Don’t just ask ‘What colour should the logo be?’
Ask: ‘If this brand died tomorrow, would anyone actually notice?’
Ask: ‘Are we building this for the customer, or to satisfy the CEO’s mid-life crisis?’
That’s the kind of curiosity that builds brands people actually care about. It’s messy, it’s uncomfortable, and it’s allergic to the ‘smooth’ answers AI loves to provide.
Strategic Takeaways
- Graphic Designers: Your value has shifted from ‘making things look good’ to ‘making things mean something’. If you can’t explain the why behind a design choice without using buzzwords, you’ve already lost to the algorithm. Focus on custom typography and expressive systems that AI still struggles to imbue with genuine ‘intent’.
- Business Owners: Stop hiring for ‘AI fluency’ and start hiring for ‘strategic scepticism’. You need people who can look at a perfectly polished AI output and ask, ‘Yes, but is it true?’ or ‘Does this actually align with our 2026 growth strategy?’ Productivity is now a commodity; judgment is the new gold.
FAQs
Is AI ever going to be curious?
No. Curiosity requires a sense of lack—an awareness that you don’t know something and that it matters that you don’t know it. AI doesn’t ‘know’ anything; it just predicts sequences. It doesn’t have a soul to satisfy or a reputation to protect. It’s a calculator on steroids.
Won’t AI just get better at asking questions, too?
It already has.
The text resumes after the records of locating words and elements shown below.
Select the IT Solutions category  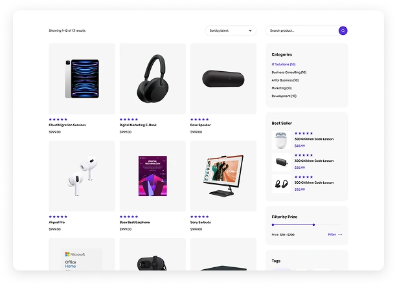point(283,65)
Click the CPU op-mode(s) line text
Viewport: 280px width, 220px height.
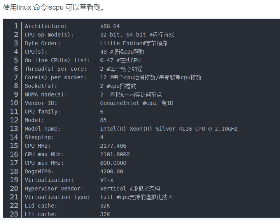pyautogui.click(x=99, y=35)
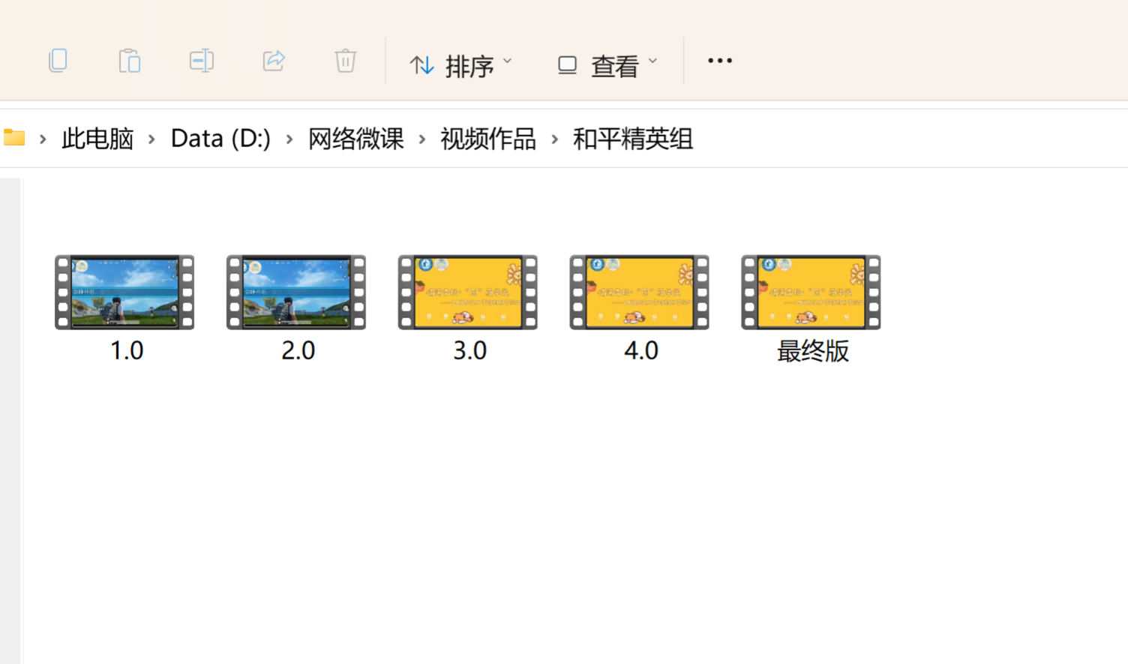Expand chevron after 此电脑 in breadcrumb

[152, 139]
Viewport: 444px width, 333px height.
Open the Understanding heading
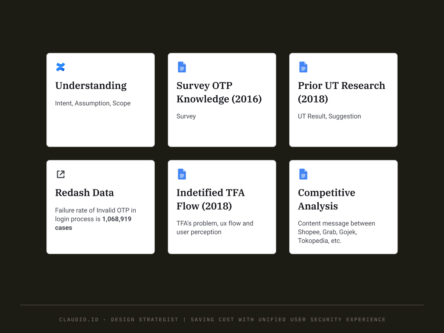tap(91, 85)
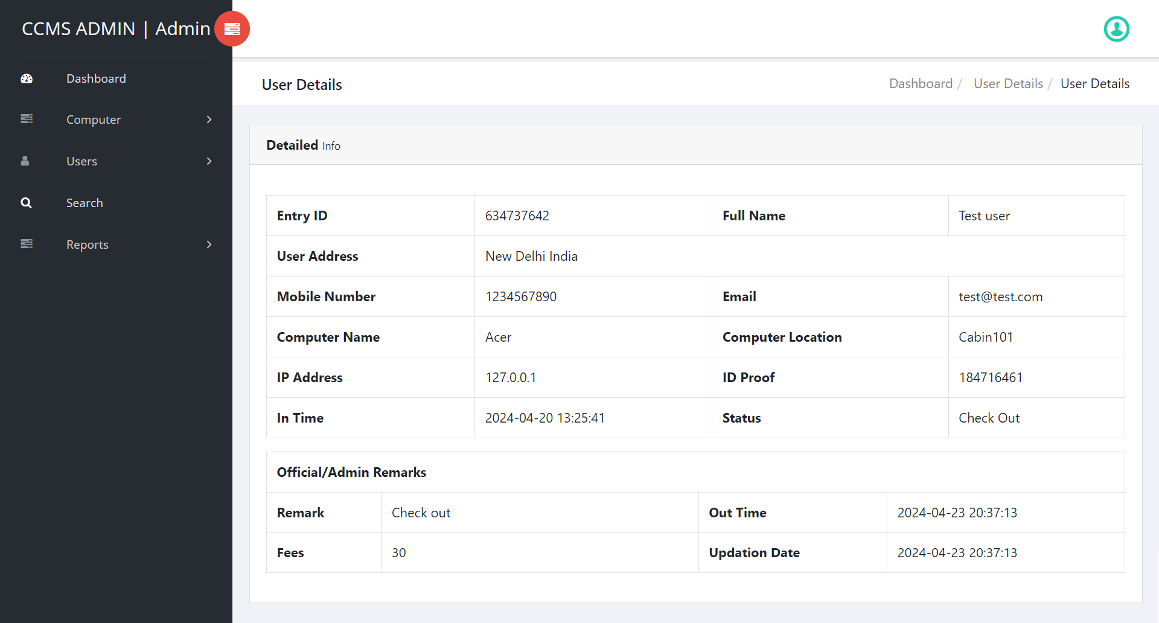Click the Search magnifier icon

(x=26, y=202)
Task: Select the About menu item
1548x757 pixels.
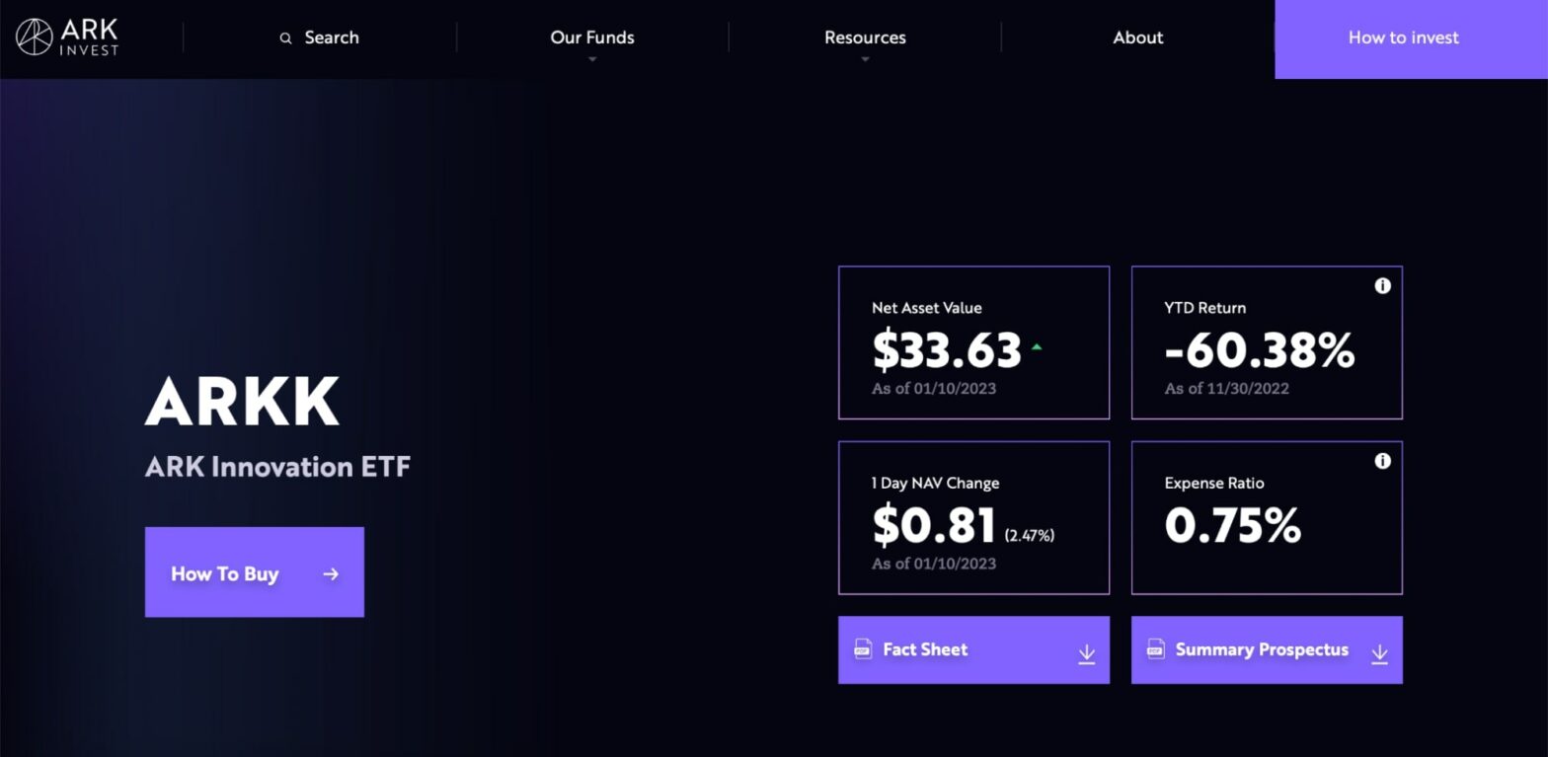Action: (1137, 38)
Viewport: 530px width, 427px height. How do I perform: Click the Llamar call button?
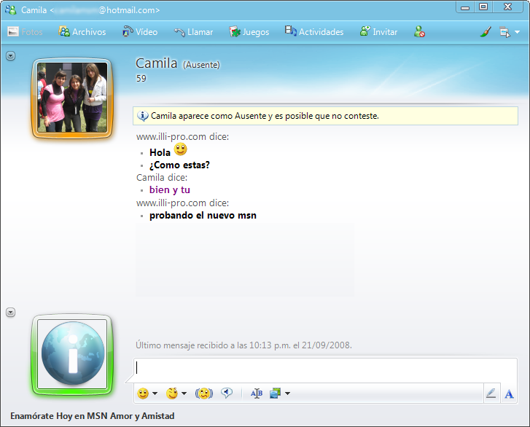click(x=193, y=32)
It can generate 50 questions about your business in two seconds. But it doesn’t know which of those questions is the dangerous one. It doesn’t know which question will make a client fire you or make a customer love you. That choice requires taste, and taste is a human monopoly.
I’m a small business owner. How do I ‘use’ curiosity?
Stop accepting the first answer your tools give you. If you use ChatGPT or Claude to write a marketing plan and it looks ‘fine’, it’s probably useless. It’s generic. Use your curiosity to find the ‘information gap’—what is everyone else in your industry not saying? That’s your hook.
Does this mean I should stop using AI for branding?
Nope. Use it for the grunt work. Use it to find patterns in 10,000 customer reviews. Use it to see what your competitors are doing. But don’t let it drive the bus. Use the machine to clear the road so your curiosity can actually go somewhere interesting.
What’s the biggest mistake designers make with AI in 2026?
Letting the tool dictate the aesthetic. Because AI is trained on what already exists, it naturally leans toward ‘the average’. If you don’t have the curiosity to push past the first three pages of results, you’ll end up with a brand that looks like every other ‘modern, minimalist, eco-friendly’ startup in the world. Boring.
Can I bill for ‘thinking time’ in an AI world?
You have to. If you bill by the hour for production, you’re dead. You need to bill for the outcome and the strategy. Your value is in the ‘Curiosity Frameworks’ you apply—like Socratic clarity or Red Teaming. Clients aren’t paying for the logo; they’re paying for the certainty that it’s the right solution.
Is curiosity actually trainable?
Totally. It’s a muscle, not a magic spell. Start by noticing when you’re bored. Boredom is just curiosity that’s lost its way. When you see something that looks ‘good enough’, ask yourself: ‘What’s the one thing about this that feels slightly off?’ Then pull that thread.
What is ‘Agentic AI’ and why should I care?
It’s AI that doesn’t just talk; it does. In 2026, agents can handle your scheduling, your basic layout production, and even your initial market research. This is excellent news—it means you have more time to spend on the high-level, curious questioning that actually moves the needle for your business.
What’s the one thing AI will never replace?
The ‘Itch’. That feeling in your gut when a project is 90% there, but something isn’t clicking. AI will tell you the project is mathematically perfect. Your curiosity is what tells you it’s still missing the spark. Trust the itch.